Apr 21, 2010

Scott Pilgrim Vols 1-5 by Bryan Lee O’Malley

Scott Pilgrim Vol 1 Scott Pilgrim Vol 2 Scott Pilgrim Vol 3
Scott Pilgrim Vol 4 Scott Pilgrim Vol 5

Scott Pilgrim is twenty-three and unemployed. He plays bass in a band called Sex Bob-Omb, and lives in a flat so small he has to share a bed with his roommate Wallace. When the story opens, he’s dating Knives Chau, a highschool senior, and attracting the comments you might expect from his friends for dating someone so much younger. But all of this is to change when Ramona Flowers comes into his life. Scott falls for her immediately, and the attraction is mutual. But before they can be happy together, he has to defeat her seven evil ex-boyfriends, who come after him one at a time, video-game-final-boss-style.

Dear Scott Pilgrim, where have we gone wrong? I was supposed to love you. You were supposed to be my new crack comic book series, as enjoyable to binge on as Fables or Bone (though very different in tone or content, I know).
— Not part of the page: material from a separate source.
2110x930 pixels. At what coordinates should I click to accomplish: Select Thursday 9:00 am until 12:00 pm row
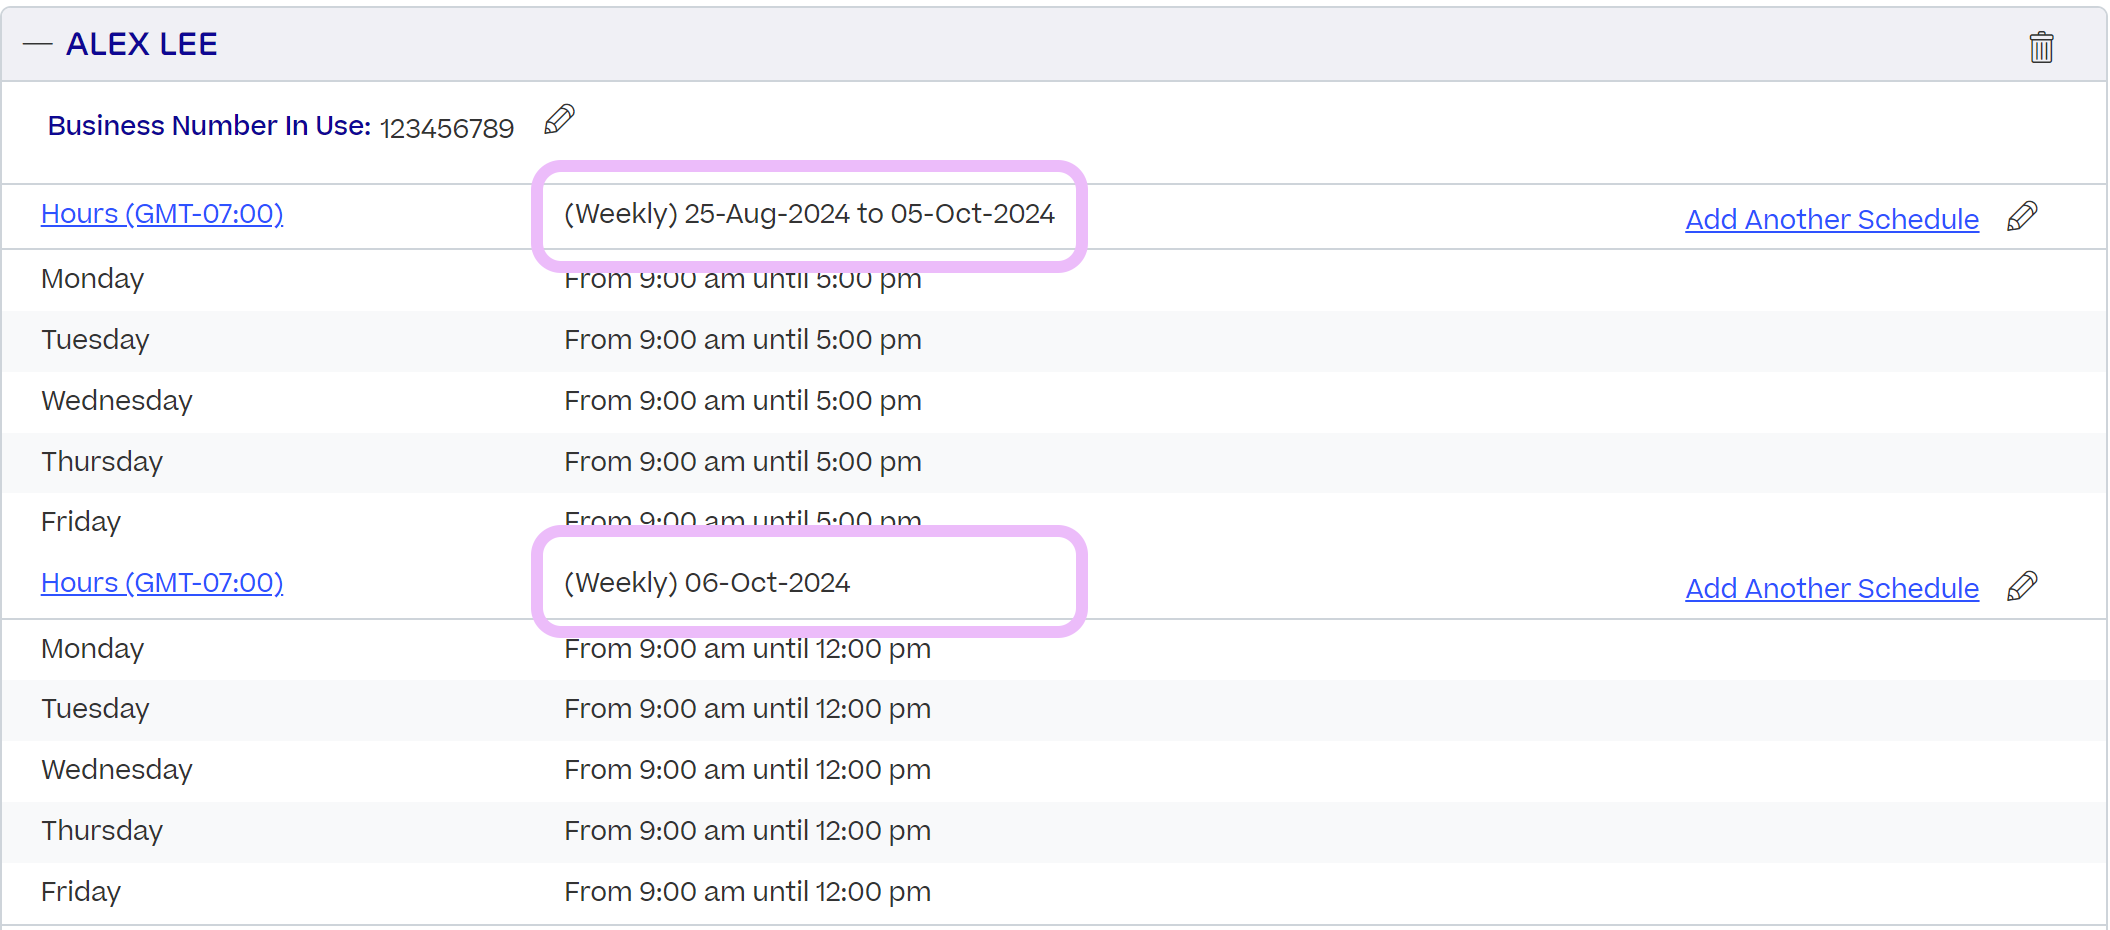pos(1054,832)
Instead, what happened was this, and I can’t even quite define what “this” is. Just a general feeling of mehness and disappointment. Somehow I didn’t connect with you. You were silly, and I like silly, but most of the time it was all a bit too much for me. And since when to I find things too silly? I’m worried, very worried, that this might be a sign I’m Getting Old. Aaaaaargh!

Seriously now, it wasn’t that I disliked Scott Pilgrim. But I was fully convinced I was going to love it and didn’t. I’m sure I’m not the only one who finds this even more disappointing than actually hating a book you had no expectations at all about. Part of the problem was the humour. See, Scott Pilgrim is funny. It’s funny in a way I generally love: nerdy, very random, occasionally absurd, and full of references to other things. And yet, though my brain would register it was funny, I’d almost never actually laugh. I really can’t explain why this happened, but it did, again and again. The humour, however, was not the main problem. But I’ll get to that in a moment.

Scott Pilgrim

I liked the fact that the cultural references in Scott Pilgrim are very much my own. The sensibility behinds these books is that of my generation, and I suspect that Bryan Lee O’Malley grew up with many of the same things I grew up with. And Scott is nerdy! He wears a Zero shirt! There are references to bands and video games! (And also to animé, but I won’t mention those because I’m ignorant and they mostly went over my head.) And yet I never really felt at home in these books. It’s been a few weeks since I read them, and I think I’ve finally managed to put my finger on the reason why: it was the relationships between the characters that gave me trouble.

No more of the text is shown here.